Without this, journald will DROP events rapidly, and will rotate the log in a matter of minutes.

With this configuration, journald will use up to 4G of space. This is a hardcoded maximum within journald.

At the rate that slapd generates events you may find that at a busy site you will not be able to retain journald events for more than a matter of hours. Some testing has shown you may only be able to retain up to 2 hours of events for the whole system with slapd logging to journald.

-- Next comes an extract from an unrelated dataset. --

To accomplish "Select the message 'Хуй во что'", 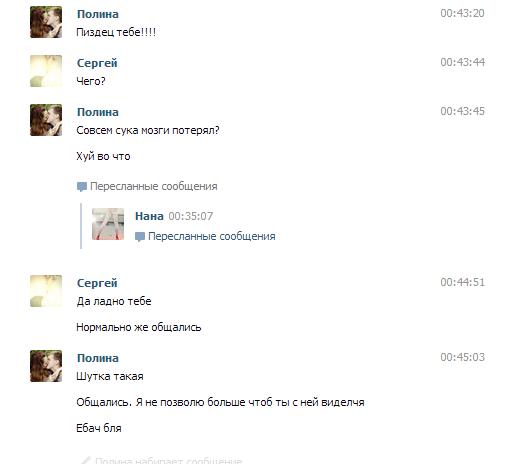I will [103, 156].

We highly recommend the use of internal at all times (Despite the fact internal is optional). Internal provides the greatest control for logging stability, persistence and rotation. We advise the optional use of syslog for forwarding, and journald for short term querying. IE:

nsslapd-logging-backend: internal
OR
nsslapd-logging-backend: internal,syslog
OR
nsslapd-logging-backend: internal,journald
OR
nsslapd-logging-backend: internal,syslog,journald

Updates and Upgrades

No changes will occur during an upgrade. Logging defaults to “internal”.

External Impact

No external impact.

Future

Rewrite the logging system to buffer events to all three backends rather than just internal.

Cleanup and streamline the logging code.